Live Surveillance Camera Access

The most alarming element of the breach was the attacker's access to live video feeds from surveillance cameras at client offices. Using Cisco Meraki's cloud managed camera system, the attacker published screenshots of the Meraki Vision dashboard showing real time camera feeds overlooking workspaces at corporate client locations.

This means an unauthorized individual had the ability to watch employees at Iberdrola, ArcelorMittal, Whirlpool, and Alsea (the operator of Starbucks, Domino's, and Vips locations across Latin America) in real time. The implications for physical security and corporate espionage are severe.

The Irony of a Security Firm Without MFA

"The irony that a firm selling cybersecurity was breached for not having two factor authentication on its administrator accounts results in a total loss of trust," said Alberto Daniel Hill, a cybersecurity researcher who analyzed the incident.

Multifactor authentication is not an advanced security measure. It is a baseline requirement that every cybersecurity framework mandates, including the ones BePrime was presumably auditing its clients against. The absence of MFA on administrator accounts, the most privileged accounts in any organization, suggests that BePrime's internal security practices did not match what it sold to clients.

The breach also exposed security audit reports and penetration test results from client engagements. These documents detail specific vulnerabilities in client systems, effectively handing attackers a roadmap for future exploitation.

Threatening the Messenger

Rather than focusing on transparency and remediation, BePrime announced its intention to pursue legal action against journalists and media outlets that reported on the breach, claiming some coverage was "false, inaccurate, or out of context."

This response drew sharp criticism from the cybersecurity community. Threatening journalists who report on security incidents is widely considered a counterproductive strategy that erodes public trust further. It also raises concerns about press freedom, particularly in Mexico, where journalists already face significant risks.

The pattern is not new. Companies that suffer embarrassing breaches sometimes attempt to control the narrative through legal threats rather than addressing the underlying security failures. This approach almost never works and typically generates more negative coverage than the original incident.

Supply Chain Risk in Managed Security

BePrime's breach is a textbook example of supply chain risk. The company had privileged access to its clients' most sensitive infrastructure: network devices, security cameras, audit reports, and credentials. When BePrime was compromised, every client it served was effectively compromised too.

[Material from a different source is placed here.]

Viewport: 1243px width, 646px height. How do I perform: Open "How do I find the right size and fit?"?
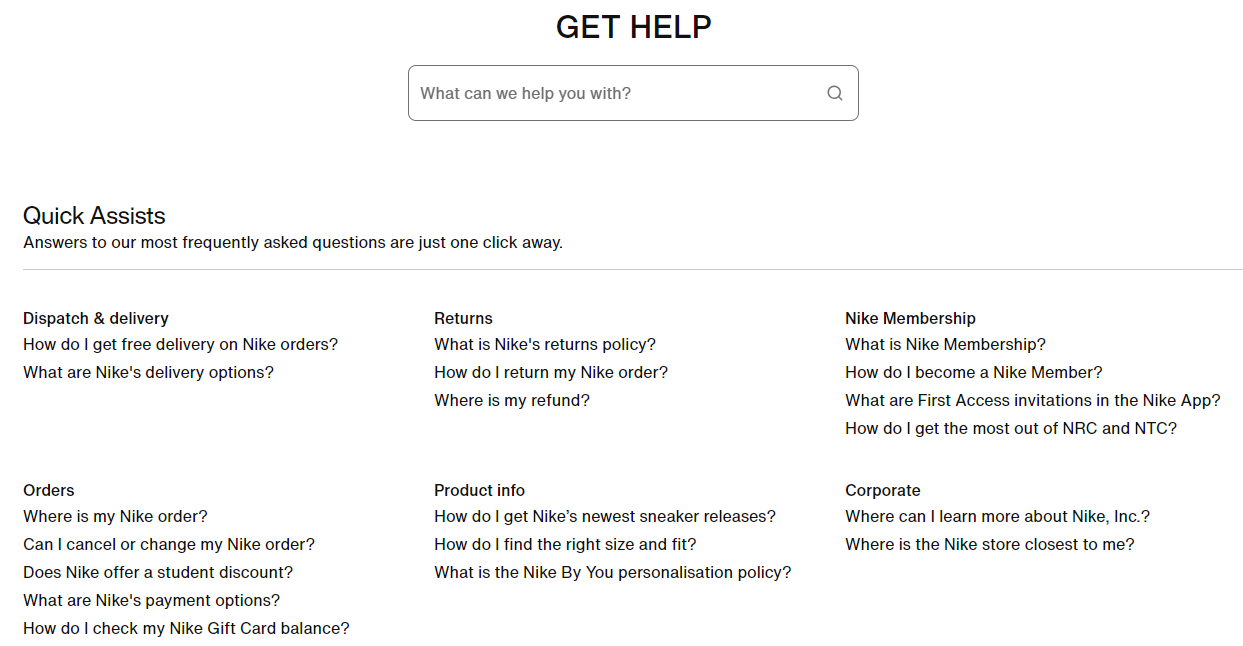coord(567,544)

"Unauthorized access to the control systems of energy sector suppliers represents a direct threat to Mexico's energy sovereignty and national security," noted one analysis. Iberdrola, one of the affected clients, is a major energy provider in Mexico.

This mirrors a broader trend in 2026. Attackers increasingly target managed service providers and security vendors because compromising one vendor gives access to dozens or hundreds of downstream organizations. Recent examples include the Vercel breach through Context AI and the Checkmarx KICS supply chain attack that compromised Docker images and VS Code extensions.

What Organizations Should Learn

If your organization relies on a managed security provider:

• Audit your vendors' security. Require evidence that your security provider enforces MFA on all privileged accounts. If they cannot demonstrate this, that is a red flag.
• Limit vendor access. Apply the principle of least privilege to third party accounts. No vendor needs persistent administrative access to all systems simultaneously.
• Rotate credentials after any vendor incident. If your managed security provider is breached, assume all credentials they held are compromised and rotate immediately.
• Review shared audit data. Penetration test reports and vulnerability assessments contain information that attackers can use. Ensure these documents are stored securely and access logged.
• Segment network management. Camera systems, network devices, and security infrastructure should not all be accessible through a single set of credentials.

The Bottom Line

BePrime sold cybersecurity services to some of Mexico's largest corporations. It was breached through the most basic security failure possible: administrator accounts without two factor authentication. The attacker did not need a sophisticated exploit or a zero day vulnerability. They walked through an open door.

The company's decision to threaten journalists instead of publishing a transparent incident report only compounds the damage. Trust, once lost in cybersecurity, is extraordinarily difficult to rebuild, and threatening the press is not the way to start.